■ TO DO ■
Keep only the lines of the material below that contain the string "Expand", and copy each one in full.

====== DATA EXTRACT ======

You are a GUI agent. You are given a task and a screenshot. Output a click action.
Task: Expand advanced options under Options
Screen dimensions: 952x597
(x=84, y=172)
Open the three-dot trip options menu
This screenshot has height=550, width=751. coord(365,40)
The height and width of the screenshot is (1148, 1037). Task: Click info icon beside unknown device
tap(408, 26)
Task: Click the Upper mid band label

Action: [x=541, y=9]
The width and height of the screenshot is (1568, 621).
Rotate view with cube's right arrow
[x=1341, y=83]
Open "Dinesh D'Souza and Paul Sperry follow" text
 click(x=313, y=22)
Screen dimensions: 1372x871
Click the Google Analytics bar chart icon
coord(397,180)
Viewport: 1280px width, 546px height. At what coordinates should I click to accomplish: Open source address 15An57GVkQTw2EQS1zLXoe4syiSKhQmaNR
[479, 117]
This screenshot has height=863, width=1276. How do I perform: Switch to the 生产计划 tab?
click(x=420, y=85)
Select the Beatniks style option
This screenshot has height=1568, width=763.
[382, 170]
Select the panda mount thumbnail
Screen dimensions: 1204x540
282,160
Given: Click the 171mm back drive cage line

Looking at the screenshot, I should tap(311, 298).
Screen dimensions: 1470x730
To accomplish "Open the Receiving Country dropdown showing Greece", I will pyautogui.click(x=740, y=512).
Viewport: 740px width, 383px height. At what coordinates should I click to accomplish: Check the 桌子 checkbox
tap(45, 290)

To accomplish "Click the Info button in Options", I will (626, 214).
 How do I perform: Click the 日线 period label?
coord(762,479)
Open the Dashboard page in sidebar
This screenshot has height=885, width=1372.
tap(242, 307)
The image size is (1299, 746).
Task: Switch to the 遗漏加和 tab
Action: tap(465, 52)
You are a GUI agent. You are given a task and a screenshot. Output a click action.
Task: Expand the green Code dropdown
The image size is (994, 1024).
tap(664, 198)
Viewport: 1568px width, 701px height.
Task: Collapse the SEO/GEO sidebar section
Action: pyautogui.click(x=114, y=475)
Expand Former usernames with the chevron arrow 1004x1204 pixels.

======

■ COMPLETE RESPONSE ■
Task: Expand advanced options under Options
Task: Expand the green Code dropdown
Expand Former usernames with the chevron arrow 1004x1204 pixels.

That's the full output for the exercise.